— Source excerpt —
════
My 3 Addictions is the third official CD release from antifolk music group Elastic No-No Band and their first studio album.

It is a concept album inspired partially by the 2-part structure of Willie Nelson's Phases and Stages album. My 3 Addictions has a 3-part structure, based on the three addictions listed in the title song: food, movies, and women.

An interactive album
On September 3, 2007, Elastic No-No Band's lead singer and songwriter, Justin Remer, started posting a blog called "My 3 Addictions: An interactive album".  The first entry contained an mp3 download of the title song, in addition to various anecdotes about the making of the song and additional mp3 downloads of alternate versions of the song.  Each successive entry included streaming audio of one of the album's songs, anecdotes related to that song, and mp3 downloads of alternate versions of that song.  Now, the entire album can be heard, mostly as streaming audio, from the blog.
════
— Provided material —

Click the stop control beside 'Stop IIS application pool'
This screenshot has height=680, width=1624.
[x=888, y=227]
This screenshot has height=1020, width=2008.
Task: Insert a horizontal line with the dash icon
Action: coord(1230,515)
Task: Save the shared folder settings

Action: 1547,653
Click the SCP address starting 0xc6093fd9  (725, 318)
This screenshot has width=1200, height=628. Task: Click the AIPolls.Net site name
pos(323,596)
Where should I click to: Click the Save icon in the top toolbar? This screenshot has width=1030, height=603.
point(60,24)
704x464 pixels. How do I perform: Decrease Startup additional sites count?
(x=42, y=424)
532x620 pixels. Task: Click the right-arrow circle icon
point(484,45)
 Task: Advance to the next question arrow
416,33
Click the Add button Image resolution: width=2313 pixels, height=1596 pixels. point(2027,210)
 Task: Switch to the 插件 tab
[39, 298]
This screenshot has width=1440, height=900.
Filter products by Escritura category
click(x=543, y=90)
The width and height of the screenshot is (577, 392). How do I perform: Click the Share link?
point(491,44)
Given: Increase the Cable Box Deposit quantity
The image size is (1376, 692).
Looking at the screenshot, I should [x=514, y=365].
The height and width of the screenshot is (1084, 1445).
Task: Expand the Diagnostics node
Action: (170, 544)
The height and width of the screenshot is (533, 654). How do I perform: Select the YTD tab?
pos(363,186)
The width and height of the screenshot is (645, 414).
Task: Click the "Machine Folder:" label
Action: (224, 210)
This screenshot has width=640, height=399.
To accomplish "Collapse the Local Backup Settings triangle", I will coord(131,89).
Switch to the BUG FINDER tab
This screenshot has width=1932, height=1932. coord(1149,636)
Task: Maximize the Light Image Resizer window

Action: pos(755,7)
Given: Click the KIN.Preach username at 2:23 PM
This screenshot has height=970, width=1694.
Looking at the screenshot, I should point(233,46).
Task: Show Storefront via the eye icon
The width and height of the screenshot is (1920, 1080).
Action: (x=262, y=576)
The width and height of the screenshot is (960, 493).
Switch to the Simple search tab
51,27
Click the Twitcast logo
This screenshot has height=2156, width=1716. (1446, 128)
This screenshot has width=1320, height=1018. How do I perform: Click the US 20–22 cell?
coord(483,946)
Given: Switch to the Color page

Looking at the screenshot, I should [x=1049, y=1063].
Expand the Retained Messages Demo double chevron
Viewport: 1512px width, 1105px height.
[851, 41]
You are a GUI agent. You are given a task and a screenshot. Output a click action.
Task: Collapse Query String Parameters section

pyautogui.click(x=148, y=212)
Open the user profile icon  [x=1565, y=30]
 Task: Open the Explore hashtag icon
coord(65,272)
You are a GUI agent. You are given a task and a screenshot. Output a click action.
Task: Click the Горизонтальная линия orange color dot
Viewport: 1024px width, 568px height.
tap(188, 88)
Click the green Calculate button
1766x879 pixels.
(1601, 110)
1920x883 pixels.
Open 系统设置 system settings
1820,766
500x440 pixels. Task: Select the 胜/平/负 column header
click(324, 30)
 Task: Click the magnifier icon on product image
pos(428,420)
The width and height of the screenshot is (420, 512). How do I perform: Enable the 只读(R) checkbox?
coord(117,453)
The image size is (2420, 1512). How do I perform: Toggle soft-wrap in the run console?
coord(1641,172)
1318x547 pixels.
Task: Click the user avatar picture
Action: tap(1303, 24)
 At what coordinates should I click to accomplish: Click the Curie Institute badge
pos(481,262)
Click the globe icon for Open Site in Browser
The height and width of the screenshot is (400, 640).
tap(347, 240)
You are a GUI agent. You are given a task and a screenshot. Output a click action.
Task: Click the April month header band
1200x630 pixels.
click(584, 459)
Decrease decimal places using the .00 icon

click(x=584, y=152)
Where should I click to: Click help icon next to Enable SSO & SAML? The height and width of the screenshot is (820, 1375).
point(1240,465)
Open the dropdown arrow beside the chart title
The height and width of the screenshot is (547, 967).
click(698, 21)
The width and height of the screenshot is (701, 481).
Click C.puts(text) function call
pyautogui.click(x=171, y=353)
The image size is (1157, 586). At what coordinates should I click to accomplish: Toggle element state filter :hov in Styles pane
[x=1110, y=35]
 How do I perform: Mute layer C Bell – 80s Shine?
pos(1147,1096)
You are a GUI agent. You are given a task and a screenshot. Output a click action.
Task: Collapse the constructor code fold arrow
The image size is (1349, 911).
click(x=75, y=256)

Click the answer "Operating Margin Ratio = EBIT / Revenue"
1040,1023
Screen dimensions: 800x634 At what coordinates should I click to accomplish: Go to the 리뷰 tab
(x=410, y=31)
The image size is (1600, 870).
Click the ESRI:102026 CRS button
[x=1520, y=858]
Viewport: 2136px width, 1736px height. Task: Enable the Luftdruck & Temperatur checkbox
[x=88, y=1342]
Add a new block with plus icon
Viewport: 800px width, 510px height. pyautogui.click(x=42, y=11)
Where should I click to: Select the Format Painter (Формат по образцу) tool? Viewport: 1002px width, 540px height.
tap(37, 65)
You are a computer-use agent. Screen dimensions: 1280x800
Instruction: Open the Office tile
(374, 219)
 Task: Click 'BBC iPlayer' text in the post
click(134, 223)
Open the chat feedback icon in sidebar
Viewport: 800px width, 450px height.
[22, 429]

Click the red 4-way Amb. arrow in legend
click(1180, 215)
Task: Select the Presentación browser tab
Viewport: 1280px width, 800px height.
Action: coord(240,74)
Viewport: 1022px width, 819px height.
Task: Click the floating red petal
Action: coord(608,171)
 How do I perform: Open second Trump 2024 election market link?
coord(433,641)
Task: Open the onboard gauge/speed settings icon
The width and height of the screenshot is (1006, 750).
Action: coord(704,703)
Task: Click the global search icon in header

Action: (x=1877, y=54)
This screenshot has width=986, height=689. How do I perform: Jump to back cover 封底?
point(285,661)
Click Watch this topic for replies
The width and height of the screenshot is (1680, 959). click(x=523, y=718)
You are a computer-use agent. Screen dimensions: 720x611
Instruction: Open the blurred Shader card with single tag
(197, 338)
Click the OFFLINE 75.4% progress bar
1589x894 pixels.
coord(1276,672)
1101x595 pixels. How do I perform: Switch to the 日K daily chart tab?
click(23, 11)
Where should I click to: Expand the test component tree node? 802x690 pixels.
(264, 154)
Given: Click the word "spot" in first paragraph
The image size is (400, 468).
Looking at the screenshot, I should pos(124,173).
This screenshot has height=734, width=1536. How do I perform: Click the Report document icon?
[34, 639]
════
— Written exercise 1 —
Answer these questions from the passage on My 3 Addictions:
(a) Which Willie Nelson album's structure partly inspired it?
(b) What three addictions does the title song list?
(c) On what date did Justin Remer start posting the blog?
— Written exercise 2 —
Output everything in the passage on My 3 Addictions from "It is a concept" down to "movies, and women.", copied word for word.
None of the data is needed for this work.

— Output 1 —
(a) Phases and Stages
(b) Food, movies, and women
(c) September 3, 2007

— Output 2 —
It is a concept album inspired partially by the 2-part structure of Willie Nelson's Phases and Stages album. My 3 Addictions has a 3-part structure, based on the three addictions listed in the title song: food, movies, and women.